Pay under 5% tax on a pension over £1 million.

How you could pay under 5% tax on a pension of over £1 million.

The government has tried to stop people from building up a pension worth over £1 million.

To do this they’ve introduced penalties of up to 55% for anyone who breaches the £1,073,100 lifetime pension limit.

However, there are ways to reduce these charges, which mean you could be paying tax well below the basic rate.


How to pay under 5% tax on a pension?

The lifetime pension allowance of £1,073,100 is frozen until at least April 2026.

This limit is applied to the total of all your pensions excluding your state pension. You can usually withdraw 25% tax-free and then the rest is taxed as normal income.

For lump sums above the £1,073,100 cap, a tax of 55% applies, and any amount beyond your lifetime allowance is charged at 25% on top of income tax.

The lifetime limit only applies at certain points of your life. One is when you take your pension, and the other is either when you reach 75 or when you die.

If you are 60 and have £1.3 million in a pension, then you would breach the limit. However, if you take £300,000 you will avoid the charge.

To do this you could move money into a Flexi-access drawdown product, which lets you withdraw the money like you would from your bank account. As long you don’t take income from this then you won’t pay any tax on it.
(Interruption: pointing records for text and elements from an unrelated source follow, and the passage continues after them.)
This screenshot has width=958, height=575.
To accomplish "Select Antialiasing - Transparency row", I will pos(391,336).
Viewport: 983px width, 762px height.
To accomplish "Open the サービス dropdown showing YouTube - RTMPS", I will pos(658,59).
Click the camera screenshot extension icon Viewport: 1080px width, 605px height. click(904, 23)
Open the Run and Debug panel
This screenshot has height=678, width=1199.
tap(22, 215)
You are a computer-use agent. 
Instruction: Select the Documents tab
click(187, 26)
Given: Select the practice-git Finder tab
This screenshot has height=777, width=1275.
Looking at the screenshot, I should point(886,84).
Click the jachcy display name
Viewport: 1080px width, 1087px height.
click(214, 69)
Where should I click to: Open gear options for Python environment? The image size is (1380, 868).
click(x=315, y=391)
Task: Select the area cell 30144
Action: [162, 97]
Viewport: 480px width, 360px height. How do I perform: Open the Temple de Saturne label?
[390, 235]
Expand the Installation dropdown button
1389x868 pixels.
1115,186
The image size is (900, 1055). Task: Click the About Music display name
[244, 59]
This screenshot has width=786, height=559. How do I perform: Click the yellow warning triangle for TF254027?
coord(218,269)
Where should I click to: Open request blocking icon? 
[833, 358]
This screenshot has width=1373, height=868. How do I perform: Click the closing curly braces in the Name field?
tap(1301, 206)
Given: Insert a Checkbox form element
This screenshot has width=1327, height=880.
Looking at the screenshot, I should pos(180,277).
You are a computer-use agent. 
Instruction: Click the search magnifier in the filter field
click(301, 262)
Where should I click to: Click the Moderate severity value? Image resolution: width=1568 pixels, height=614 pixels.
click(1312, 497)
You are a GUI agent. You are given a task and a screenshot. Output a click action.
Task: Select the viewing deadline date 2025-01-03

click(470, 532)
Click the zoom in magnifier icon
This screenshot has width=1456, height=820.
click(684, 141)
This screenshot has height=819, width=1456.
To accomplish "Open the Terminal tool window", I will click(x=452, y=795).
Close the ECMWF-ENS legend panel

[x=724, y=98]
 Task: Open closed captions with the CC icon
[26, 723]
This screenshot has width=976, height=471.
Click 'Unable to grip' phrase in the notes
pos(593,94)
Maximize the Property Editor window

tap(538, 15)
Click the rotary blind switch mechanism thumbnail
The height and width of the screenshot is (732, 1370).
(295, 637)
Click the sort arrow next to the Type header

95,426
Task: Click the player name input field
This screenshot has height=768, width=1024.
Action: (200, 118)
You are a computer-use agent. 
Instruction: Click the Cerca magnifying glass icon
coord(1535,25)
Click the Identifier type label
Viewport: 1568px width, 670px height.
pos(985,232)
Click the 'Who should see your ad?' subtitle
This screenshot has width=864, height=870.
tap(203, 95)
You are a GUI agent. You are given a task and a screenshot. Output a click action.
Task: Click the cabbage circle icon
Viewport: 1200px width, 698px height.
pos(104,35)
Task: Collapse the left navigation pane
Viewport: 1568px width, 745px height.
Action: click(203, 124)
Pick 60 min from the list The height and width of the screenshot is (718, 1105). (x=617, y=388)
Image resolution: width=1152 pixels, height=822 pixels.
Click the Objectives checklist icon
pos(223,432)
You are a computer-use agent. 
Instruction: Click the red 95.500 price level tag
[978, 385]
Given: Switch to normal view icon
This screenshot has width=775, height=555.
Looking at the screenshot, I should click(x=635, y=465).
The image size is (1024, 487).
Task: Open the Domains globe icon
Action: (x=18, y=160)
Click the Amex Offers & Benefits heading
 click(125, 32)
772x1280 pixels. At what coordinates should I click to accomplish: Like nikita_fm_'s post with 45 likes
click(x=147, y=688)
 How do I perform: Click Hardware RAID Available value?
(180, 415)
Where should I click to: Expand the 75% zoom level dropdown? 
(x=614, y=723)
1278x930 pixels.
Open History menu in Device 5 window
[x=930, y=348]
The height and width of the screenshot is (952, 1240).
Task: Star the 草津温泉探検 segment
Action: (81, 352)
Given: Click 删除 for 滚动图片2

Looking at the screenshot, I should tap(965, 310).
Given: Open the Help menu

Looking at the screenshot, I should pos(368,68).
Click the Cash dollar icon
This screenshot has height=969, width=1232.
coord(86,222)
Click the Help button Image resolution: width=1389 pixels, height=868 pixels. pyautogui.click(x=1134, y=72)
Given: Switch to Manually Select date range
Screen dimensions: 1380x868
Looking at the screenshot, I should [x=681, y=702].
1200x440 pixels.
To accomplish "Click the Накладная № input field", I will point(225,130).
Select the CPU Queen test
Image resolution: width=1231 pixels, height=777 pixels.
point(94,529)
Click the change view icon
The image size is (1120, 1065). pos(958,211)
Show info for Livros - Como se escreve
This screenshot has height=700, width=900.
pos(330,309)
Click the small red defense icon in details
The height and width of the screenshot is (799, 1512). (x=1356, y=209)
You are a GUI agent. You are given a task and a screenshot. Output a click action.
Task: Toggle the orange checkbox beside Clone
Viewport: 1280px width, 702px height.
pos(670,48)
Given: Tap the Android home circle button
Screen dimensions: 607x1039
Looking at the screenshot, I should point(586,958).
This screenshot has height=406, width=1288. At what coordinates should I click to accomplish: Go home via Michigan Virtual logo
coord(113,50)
If you put £500,000 in this drawdown pot, you could take a 25% tax-free lump sum of £125,000, leaving £375,000. You will use up however much of the lifetime allowance that you transfer. If you transfer £500,000, then you use £500,000 of your allowance.

You could take a tax-free amount later, by transferring another part of your pension and taking 25% as a tax-free lump sum. For example, if you move a further £400,000 and take £100,000 as a lump sum.

The lifetime allowance has been reduced by £900,000, and you’ve taken out £225,000 tax-free. You will also have £675,000 in the drawdown pot.

The pension amounts will usually rise, and the rate at which it increases depends on how it’s invested. If we say the pension pot has increased by £30,000, which is not an unreasonable amount, there would then be £430,000 in the original pension.

Using the amounts above, you will have a total of £1,105,000 in the drawdown pot and the original pension combined.



What Happens to my pension when i’m 75?

Assuming no other money was taken out when you reach 75 years of age, the lifetime allowance remaining would be £173,100.

This is the point when the second calculation is done. 

As you have £430,000 in the original pension, this is £256,900 above the remaining lifetime allowance.

Whilst your money has been in your pension pot it will have been growing. The tax on this would be charged at 25%, assuming you take it as income. This would be a total tax bill of £64,225. This will usually be taken out directly by the pension company.

At this point, a total of £64,225 tax has been paid on a pension pot of £1.3 million, which is an effective tax rate of 4.94%, which is significantly lower than income tax.

The pension would not be subject to any further lifetime allowance tax charges after age 75, and you can either keep the money invested or take it as income which will be taxed at your normal income tax rate.

Leaving the money invested can help to reduce the Inheritance Tax (IHT). If when inherited, the beneficiary takes the lump sum, then this would count as income, and they would be charged as high as 45% on it. Plus, even after paying income tax, it would still form part of the estate, and therefore would be subject to IHT.

If the beneficiary left the money invested, they would only pay the income tax on whatever they withdraw. If a grandchild has no income, then they could withdraw £12,570 tax-free from the pot as this would use up their personal allowance.

The beneficiaries can name their own beneficiaries who could inherit these pension pots when they die, and if they die before the age of 75 then the pot would be available tax-free. If they died after 75, then the pot would be taxed in the same way as previously described.